↓↓↓

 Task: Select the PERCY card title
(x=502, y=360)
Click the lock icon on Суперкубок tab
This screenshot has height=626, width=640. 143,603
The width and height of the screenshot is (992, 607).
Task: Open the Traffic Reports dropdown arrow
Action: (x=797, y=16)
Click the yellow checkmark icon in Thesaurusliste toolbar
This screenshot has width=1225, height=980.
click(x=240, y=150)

↑↑↑

PROBLEM TO WORK ON:
Exactly reproduce every line found in the records.

ANSWER TO THIS EXERCISE:
 Task: Select the PERCY card title
(x=502, y=360)
Click the lock icon on Суперкубок tab
This screenshot has height=626, width=640. 143,603
The width and height of the screenshot is (992, 607).
Task: Open the Traffic Reports dropdown arrow
Action: (x=797, y=16)
Click the yellow checkmark icon in Thesaurusliste toolbar
This screenshot has width=1225, height=980.
click(x=240, y=150)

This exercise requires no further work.